A++++ for you, SAJ, and welcome aboard!
4-pork mushroom gumbo
Take 1 pound reasonably lean bacon, trimming excess fat, and cook about halfway in a skillet. Remove from heat and set aside. Drain reasonably well; a li'l mo' bacon fat here ain't gon' hurt notin' hon'.
Take 1 1/2 to 2 lbs pork loin, cut into bite-size cubes. Sear over high heat in either olive oil or bacon fat, 2-3 minutes (measured from the time the oil is up to temp). Drain reasonably well and set aside.
Combine 1 1/2 cups bacon fat, rendered, with 1 1/2 cups all-purpose flour over medium-low heat in a large pot or Dutch oven. Stir more or less continuously, raising the heat gradually, until the roux is chocolate-coloured, about 20 minutes. Add 3 large onions, 2 green bell peppers seeded and stemmed, 4 or 5 ribs celery, all well-chopped, and stir until onions are beginning to turn translucent, about 4-5 minutes.
Add 6-8 medium cloves fresh garlic, either finely chopped or pressed. Stir in for about 2-3 minutes. Add 2 to 3 quarts chicken or (better) fresh pork stock. Season with 1 tbsp salt, 2 tsp fresh ground black pepper.
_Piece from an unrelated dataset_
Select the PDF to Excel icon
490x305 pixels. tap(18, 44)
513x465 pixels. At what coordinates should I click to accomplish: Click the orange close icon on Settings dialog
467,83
Bring to a boil, then stir once and reduce heat to medium-low (simmer, presumably), for 10 minutes or so. Do not cover -- we want to start to reduce the stock here.
Add the half-cooked bacon, seared cubed pork loin, 1 1/2 lbs Andouille (or any good spicy smoked) sausage cut into small discs, and 3/4 lb non-watered ham diced to the gumbo. Half-cover and simmer for 30 minutes.
Stir in 1/4 tsp ground cayenne (more to taste, of course, or if you've any Cajuns in the crowd), 1 1/2 tsp each fresh chopped thyme and sweet basil (dried is ok -- use roughly half the amount). Test for taste and reseason the salt and black pepper if need be. Now, stir in 1 tbsp gumbo filé, both for flavour and for thickening.
Add 1 lb, or more to taste, assorted sliced mushrooms, white, portabella, chanterelle. I wouldn't use shiitake, morel, lobster, and so forth here because their wonderful flavour gets, uh, ''lost in de gumbo''. Half-cover and simmer for between 15 and 60 minutes, depending on how thick you like your gumbo and how paranoiac you happen to be about less-than-well-done pork. The pork loin should be just past medium after 15 minutes.
Note: gumbo should never boil, only simmer.
Serve with slices of crusty French bread, garnish with chopped green onions and/or chives. Recommended side dish: sweet cinnamon rice (easy, delicious).
Serves 2, if I'm one of them, or about 14-16 otherwise.
Yo gonna lak dis one, Ah gar-on-tay. Happy munchon, boo!